Яркая феноменологическая картина височной эпилепсии представлена полным набором пароксизмальных и непароксизмальных расстройств, причем выраженность этих расстройств обусловлена отсутствием какого-либо лечения на протяжении всей болезни. Разнообразные сумеречные состояния сознания (от сомнамбулизма до трансов), «dèjá vu» и «jamais vu», дисфории, пароксизмальные психозы онейроидной структуры, мигрени, выраженные характерологические нарушения и имеющие когнитивные расстройства редко встречаются в полном наборе у одного больного. Случаи височной эпилепсии с такой яркой картиной описывались еще J. Falret (1860) и K. Kahlbaum (1874), редкость развернутых картин в настоящее время объясняется биологическим и лекарственным патоморфозом.

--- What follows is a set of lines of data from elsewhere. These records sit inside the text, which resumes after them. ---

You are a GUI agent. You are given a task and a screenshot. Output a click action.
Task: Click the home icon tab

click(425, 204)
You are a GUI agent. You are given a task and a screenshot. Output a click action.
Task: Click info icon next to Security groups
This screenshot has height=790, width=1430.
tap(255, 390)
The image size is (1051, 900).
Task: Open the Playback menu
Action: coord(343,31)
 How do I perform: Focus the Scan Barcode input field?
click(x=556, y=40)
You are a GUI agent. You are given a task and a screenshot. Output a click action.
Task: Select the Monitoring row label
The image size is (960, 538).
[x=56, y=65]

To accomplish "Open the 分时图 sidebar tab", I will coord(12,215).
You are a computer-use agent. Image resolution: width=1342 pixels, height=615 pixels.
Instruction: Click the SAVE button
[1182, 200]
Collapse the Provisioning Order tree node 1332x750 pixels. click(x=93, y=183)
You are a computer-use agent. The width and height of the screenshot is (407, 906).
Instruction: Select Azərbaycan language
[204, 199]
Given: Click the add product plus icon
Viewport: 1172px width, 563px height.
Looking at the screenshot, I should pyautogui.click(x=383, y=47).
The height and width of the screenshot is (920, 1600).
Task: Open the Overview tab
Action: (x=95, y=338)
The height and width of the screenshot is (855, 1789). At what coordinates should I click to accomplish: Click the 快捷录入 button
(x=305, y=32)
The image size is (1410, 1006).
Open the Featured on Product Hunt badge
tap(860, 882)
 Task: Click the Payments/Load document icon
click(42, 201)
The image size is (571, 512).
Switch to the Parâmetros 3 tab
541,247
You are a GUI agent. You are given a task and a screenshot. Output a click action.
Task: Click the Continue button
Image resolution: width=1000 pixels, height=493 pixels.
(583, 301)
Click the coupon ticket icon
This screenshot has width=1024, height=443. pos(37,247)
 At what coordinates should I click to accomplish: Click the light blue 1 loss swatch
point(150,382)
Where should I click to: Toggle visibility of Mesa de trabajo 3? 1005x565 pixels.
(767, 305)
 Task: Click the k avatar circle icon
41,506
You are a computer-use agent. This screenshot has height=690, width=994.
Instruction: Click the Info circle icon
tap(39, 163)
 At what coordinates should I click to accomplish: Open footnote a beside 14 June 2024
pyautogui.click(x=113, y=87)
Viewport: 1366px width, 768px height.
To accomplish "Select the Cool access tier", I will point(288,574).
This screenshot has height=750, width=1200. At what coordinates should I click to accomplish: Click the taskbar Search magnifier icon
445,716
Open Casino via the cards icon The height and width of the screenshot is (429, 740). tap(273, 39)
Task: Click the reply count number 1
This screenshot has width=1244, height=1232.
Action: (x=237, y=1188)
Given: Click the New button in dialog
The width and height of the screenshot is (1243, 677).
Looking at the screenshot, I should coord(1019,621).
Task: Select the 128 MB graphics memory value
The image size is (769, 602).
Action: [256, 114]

В психопатологической картине много места занимают переживания и особенности поведения, широко распространенные в обыденном сознании как мистические, чудесные, сверхъестественные. Тесная связь пароксизмов с полнолунием и новолунием (у больной сомнамбулизм, а затем и другие пароксизмы, вплоть до психотических) приводит к рассуждениям о «космическом» или «божественном» происхождении этих состояний, отражается в псевдонаучных парапсихологических трактатах, художественных произведениях. Однако объяснить появление пароксизмов можно тем, что в период перигея Луны изменяется гравитационное поле Земли, затем изменяются электромагнитные и электрические поля, в головном мозге имеющиеся «генераторы» патологически усиленного возбуждения. В современной эпилептологии этому уделено достаточное внимание (Кутявин Ю. А. и др., 1997). Много места в религиозно-мистических построениях занимают явления «зомби», по сути своей являющиеся амбулаторными автоматизмами, фугами или трансами в виде фокальных комплексных припадков, при которых эпилептический очаг располагается в височно-теменных структурах и по своей силе разряда не захватывает весь мозг.
Сумеречные состояния сознания с явлениями перевоплощения, одичания, вампиризма, агрессивности и аутоагрессивности являлись и являются базой для религиозно-мистической трактовки, в средние века могли привести нашу больную к обвинению в связи с дьяволом (ведьма, к тому же пьющая кровь) и сжиганию на костре. В наше время такие явления, как перевоплощение и одичание, отражаются в художественных произведениях, например в фильмах ужасов. Так, согласно американской фильмографии, только в 1990-х годах в Голливуде было снято 12 (!) фильмов, где герои в полнолуние превращались в животных, преимущественно волков и волчиц.
Частота религиозно-мистических переживаний при эпилепсии широко известна. В настоящее время большинство исследователей объясняют религиозность и фанатизм не столько самой болезнью, сколько приверженностью больных к той системе взглядов, в которой они воспитывались, как это свойственно инфантильным, малообразованным людям. Однако больная религиозного воспитания не получала, в Бога не верит, никогда особого интереса к мистической литературе или фильмам ужасов не испытывала. Нам представляется, что религиозно-мистические переживания, возникающие вначале в кратковременных психозах, а затем входящие в мировоззрение, объясняются обращением психики к самым архаичным (архетипическим, по К. Юнгу) переживаниям.